◆ **What is asked**
Convert the rows from the line containing "Viewport: 1164px width, 374px height." through the end of the rows into a two-column CSV with the columns instruction and response. Give one row per request, put its text and its answer each in a single quoted field with line breaks replaced by spaces, and leave the pictures out.

----------------

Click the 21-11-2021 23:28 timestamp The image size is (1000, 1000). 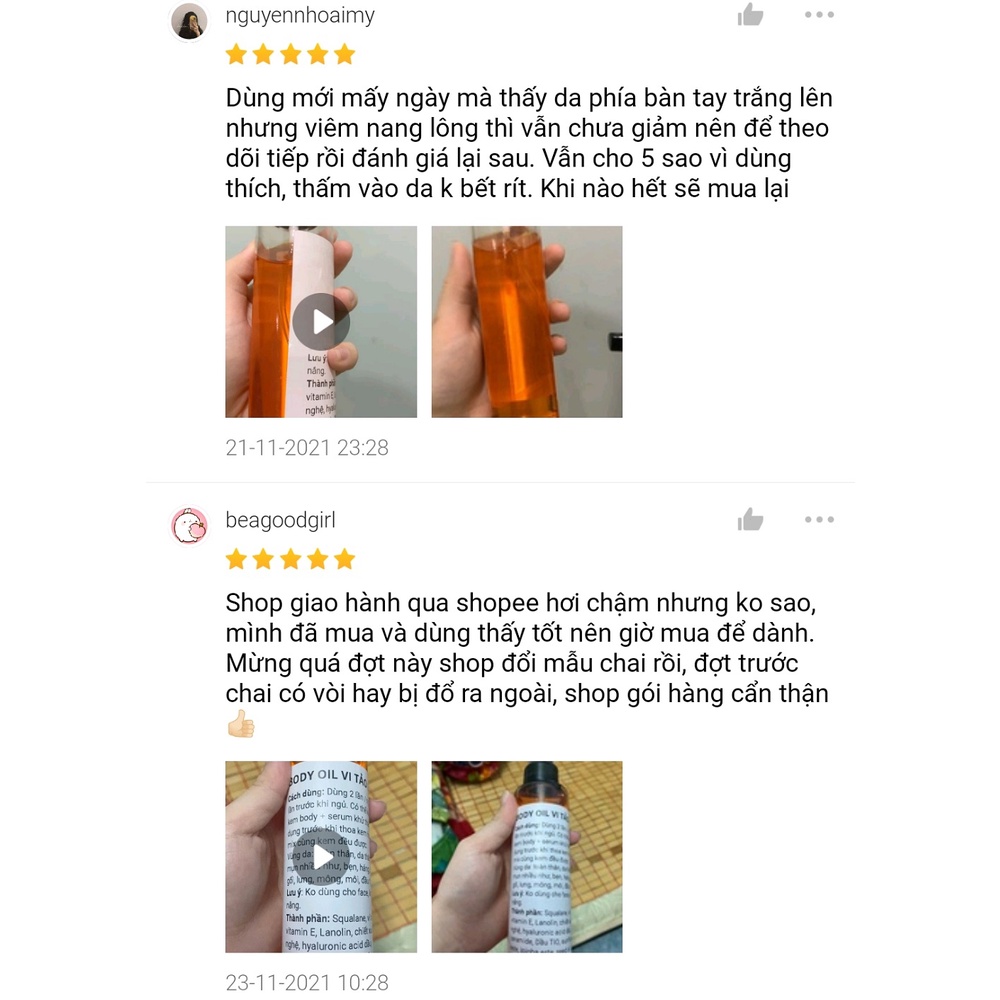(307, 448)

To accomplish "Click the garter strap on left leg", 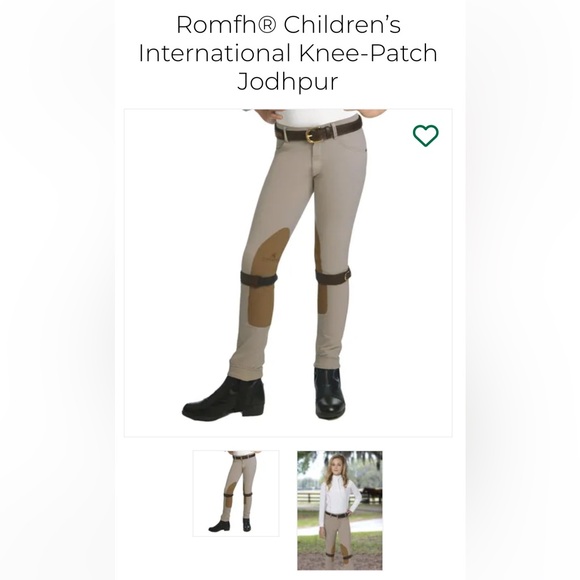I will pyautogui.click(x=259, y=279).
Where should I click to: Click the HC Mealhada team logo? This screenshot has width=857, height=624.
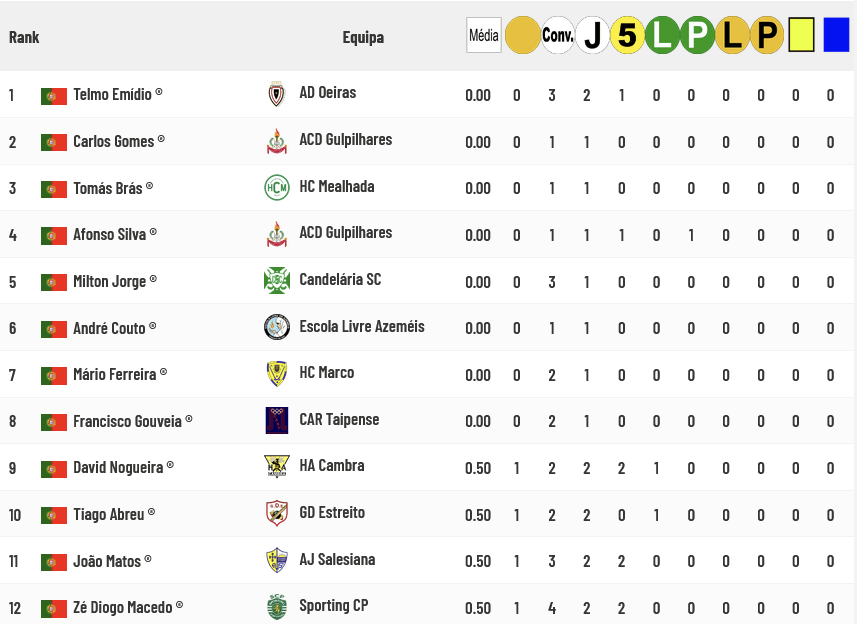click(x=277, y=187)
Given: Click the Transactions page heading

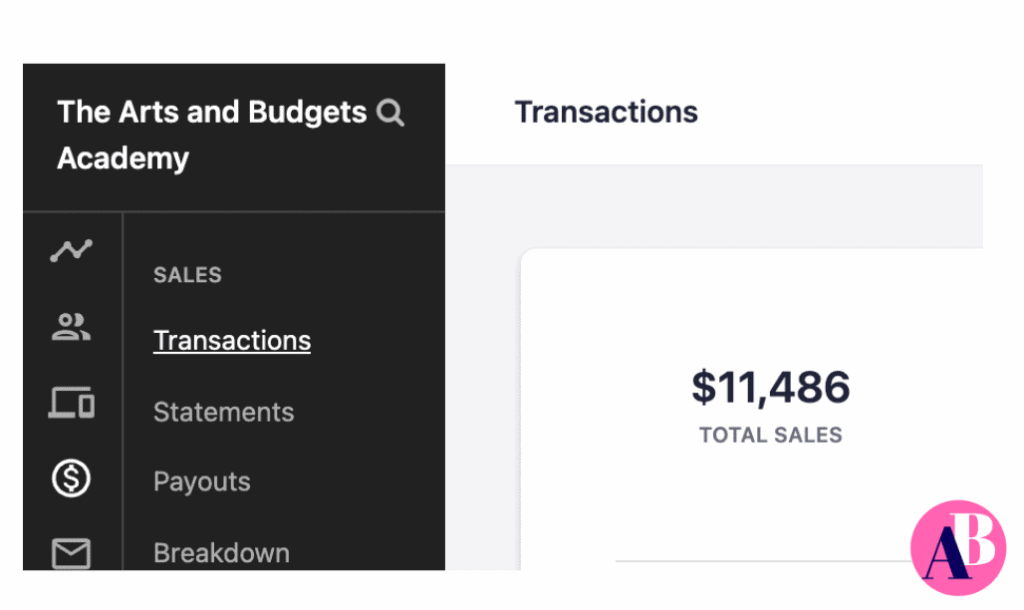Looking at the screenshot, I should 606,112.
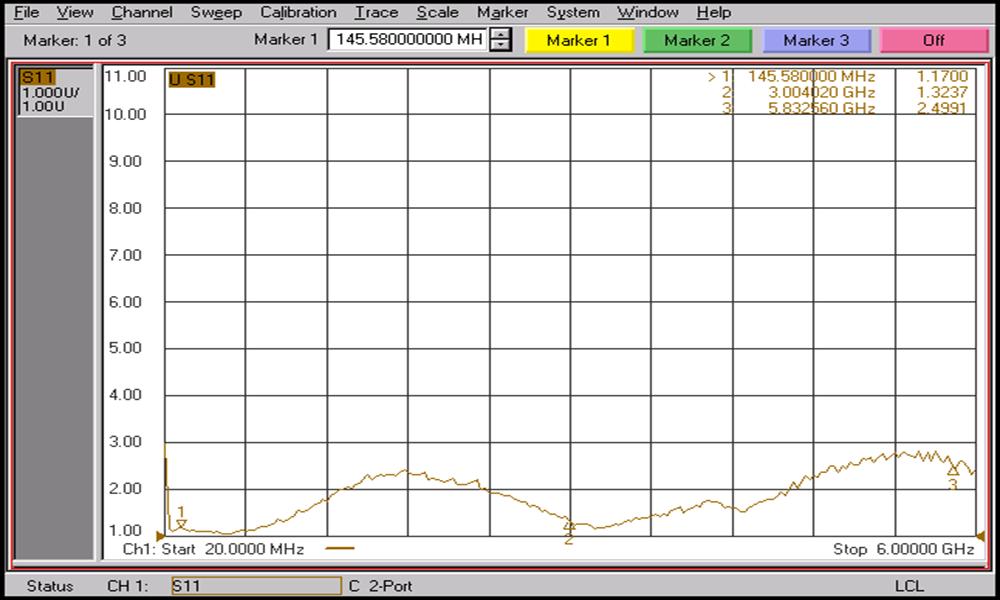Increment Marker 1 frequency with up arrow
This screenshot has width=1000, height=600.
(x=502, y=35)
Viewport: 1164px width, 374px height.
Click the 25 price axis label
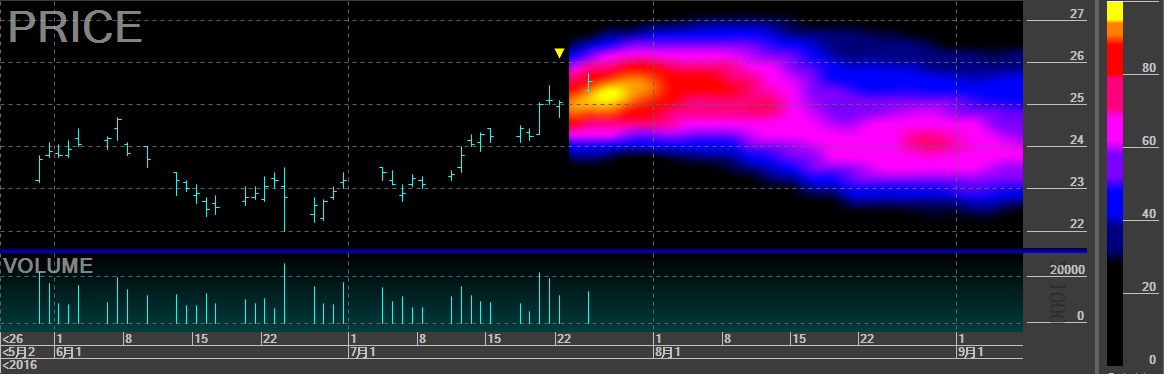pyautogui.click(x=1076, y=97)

----------------

◆ **Output below**
instruction,response
"Viewport: 1164px width, 374px height. Click the 25 price axis label","pyautogui.click(x=1076, y=97)"